ISLAMABAD: A joint session of parliament on Tuesday approved the Stock Exchanges (Corporatisation, Demutualisation and Integration) Law – a landmark achievement which was long awaited since the passing of the bill by the National Assembly in October 2009.
“This law is part of efforts to bring about structural and regulatory changes through legal reforms in the non-banking financial market and the capital market,” says the Securities and Exchange Commission of Pakistan (SECP) in an announcement.
Other draft laws awaiting approval include the Securities Law, Futures Trading Law, SECP Law and Corporate Rehabilitation Law.
The demutualisation law provides a framework for corporatisation, demutualisation and integration of stock exchanges and was drafted after reaching consensus with all stakeholders.
The law requires the stock exchanges to be demutualised within 119 days of its promulgation in line with pre-defined timelines for reaching various milestones involved in the demutualisation exercise.

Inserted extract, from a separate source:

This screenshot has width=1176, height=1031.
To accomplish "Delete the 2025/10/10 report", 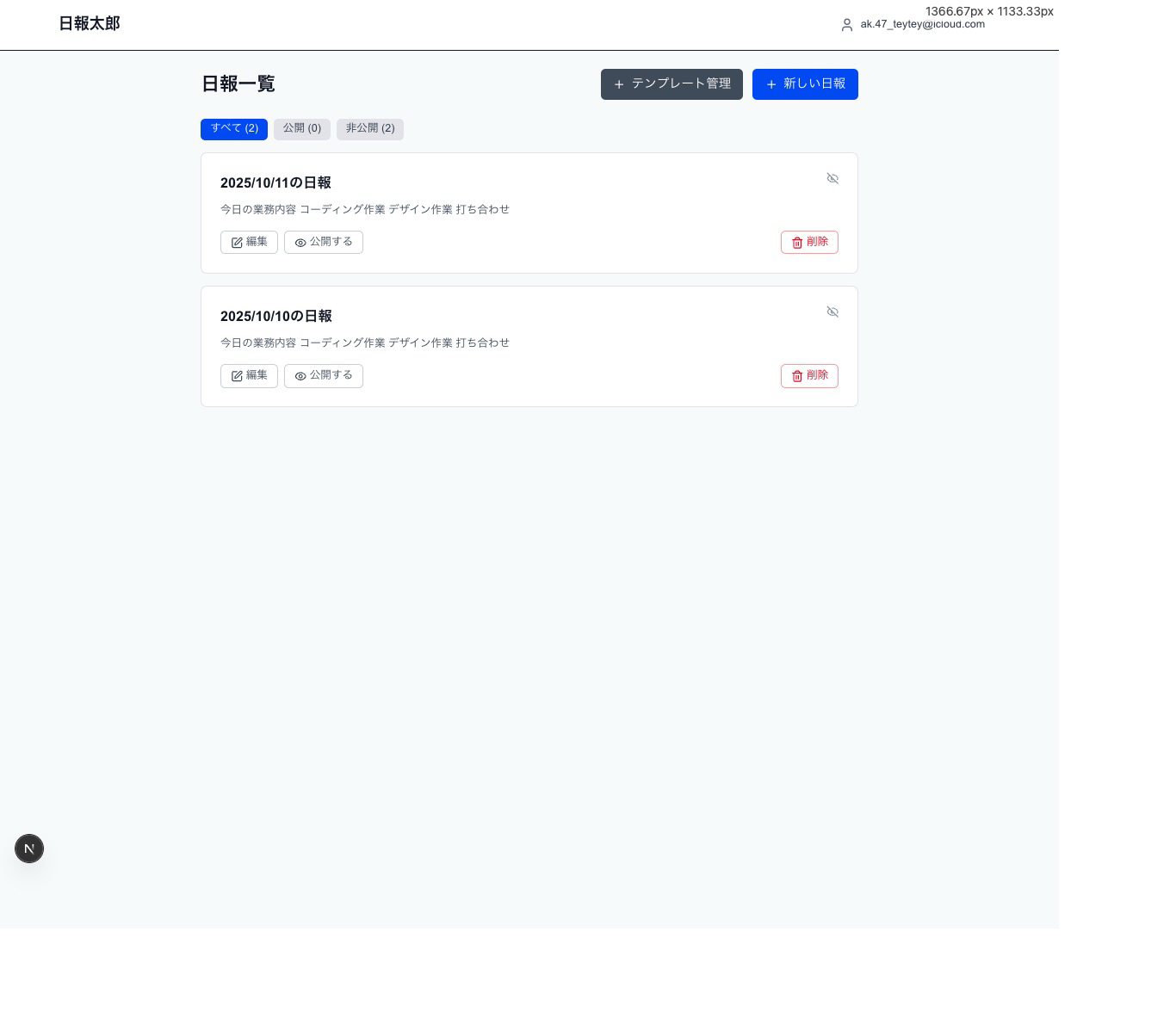I will click(809, 375).
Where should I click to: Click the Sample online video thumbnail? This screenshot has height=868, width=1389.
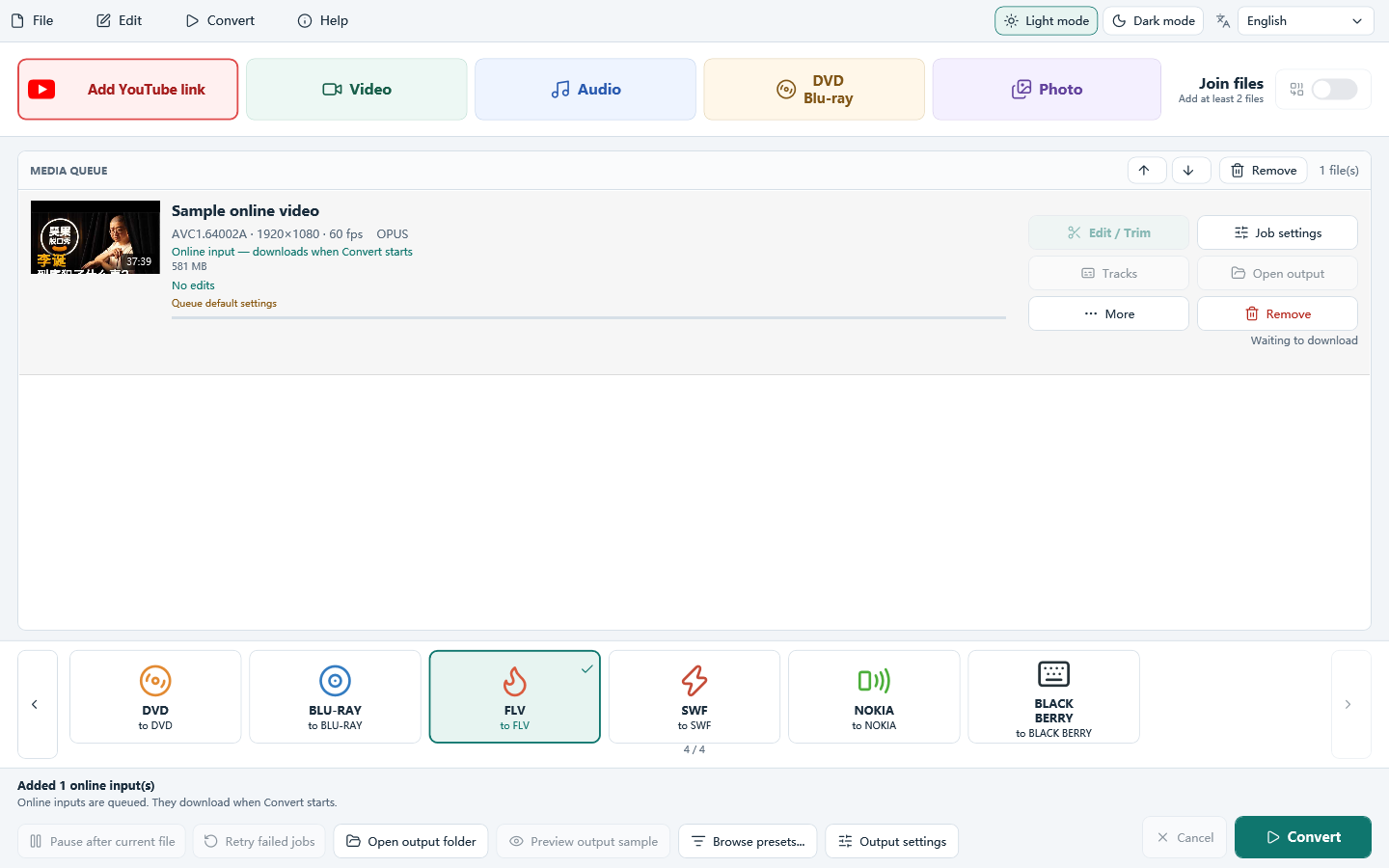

Corporatisation and demutualisation will entail converting the stock exchanges’ structure from non-profit, mutually-owned organisations to for-profit entities owned by shareholders.
“Also, due to lack of resources, our exchanges have not been able to grow to the expectations of investors as trading activity is mostly concentrated in three buildings of these exchanges with the dominant share going to the Karachi Stock Exchange,” says the SECP.
According to the SECP, demutualisation will result in enhanced governance and transparency at the stock exchanges and greater balance between interests of stakeholders through clear segregation of commercial and regulatory functions and separation of trading rights and ownership rights.
Published in The Express Tribune, March 28th, 2012.